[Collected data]
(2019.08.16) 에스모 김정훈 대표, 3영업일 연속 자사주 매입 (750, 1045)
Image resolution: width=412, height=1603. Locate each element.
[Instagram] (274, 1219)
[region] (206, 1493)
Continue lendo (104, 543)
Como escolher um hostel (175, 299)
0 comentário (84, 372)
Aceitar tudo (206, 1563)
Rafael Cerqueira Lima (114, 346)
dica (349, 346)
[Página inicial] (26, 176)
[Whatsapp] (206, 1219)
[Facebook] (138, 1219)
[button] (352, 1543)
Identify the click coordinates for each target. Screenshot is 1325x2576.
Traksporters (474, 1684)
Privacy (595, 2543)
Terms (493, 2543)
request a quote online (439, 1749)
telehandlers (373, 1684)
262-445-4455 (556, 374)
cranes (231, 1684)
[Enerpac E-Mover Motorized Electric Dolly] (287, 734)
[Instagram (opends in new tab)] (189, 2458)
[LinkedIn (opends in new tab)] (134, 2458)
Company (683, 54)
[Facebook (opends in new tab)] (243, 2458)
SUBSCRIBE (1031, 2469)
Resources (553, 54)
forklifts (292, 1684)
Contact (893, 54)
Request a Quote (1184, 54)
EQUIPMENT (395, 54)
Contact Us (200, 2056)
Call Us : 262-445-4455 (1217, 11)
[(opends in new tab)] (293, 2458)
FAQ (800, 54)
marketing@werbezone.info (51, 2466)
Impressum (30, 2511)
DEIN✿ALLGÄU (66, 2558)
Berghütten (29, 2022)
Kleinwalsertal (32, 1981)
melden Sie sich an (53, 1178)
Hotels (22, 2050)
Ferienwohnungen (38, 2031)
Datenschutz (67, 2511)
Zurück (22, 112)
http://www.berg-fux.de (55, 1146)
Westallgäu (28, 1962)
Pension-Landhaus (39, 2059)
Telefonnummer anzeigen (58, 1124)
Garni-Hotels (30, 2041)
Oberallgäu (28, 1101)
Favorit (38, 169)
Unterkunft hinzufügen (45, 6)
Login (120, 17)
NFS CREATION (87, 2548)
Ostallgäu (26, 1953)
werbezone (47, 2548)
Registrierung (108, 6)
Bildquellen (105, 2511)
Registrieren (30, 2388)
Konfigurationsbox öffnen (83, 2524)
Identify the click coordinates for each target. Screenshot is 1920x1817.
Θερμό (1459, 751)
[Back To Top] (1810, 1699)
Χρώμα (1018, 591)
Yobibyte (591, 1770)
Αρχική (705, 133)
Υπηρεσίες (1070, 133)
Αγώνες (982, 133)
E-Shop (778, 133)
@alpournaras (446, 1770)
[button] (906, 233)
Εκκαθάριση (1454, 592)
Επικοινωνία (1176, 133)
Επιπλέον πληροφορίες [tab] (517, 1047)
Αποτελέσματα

Work order >> Above this instruction are the records; retype exactly the lines from the one containing "forklifts (292, 1684)" up to and including the one containing "Registrierung (108, 6)".

Exercise output >>
forklifts (292, 1684)
Contact (893, 54)
Request a Quote (1184, 54)
EQUIPMENT (395, 54)
Contact Us (200, 2056)
Call Us : 262-445-4455 (1217, 11)
[(opends in new tab)] (293, 2458)
FAQ (800, 54)
marketing@werbezone.info (51, 2466)
Impressum (30, 2511)
DEIN✿ALLGÄU (66, 2558)
Berghütten (29, 2022)
Kleinwalsertal (32, 1981)
melden Sie sich an (53, 1178)
Hotels (22, 2050)
Ferienwohnungen (38, 2031)
Datenschutz (67, 2511)
Zurück (22, 112)
http://www.berg-fux.de (55, 1146)
Westallgäu (28, 1962)
Pension-Landhaus (39, 2059)
Telefonnummer anzeigen (58, 1124)
Garni-Hotels (30, 2041)
Oberallgäu (28, 1101)
Favorit (38, 169)
Unterkunft hinzufügen (45, 6)
Login (120, 17)
NFS CREATION (87, 2548)
Ostallgäu (26, 1953)
werbezone (47, 2548)
Registrierung (108, 6)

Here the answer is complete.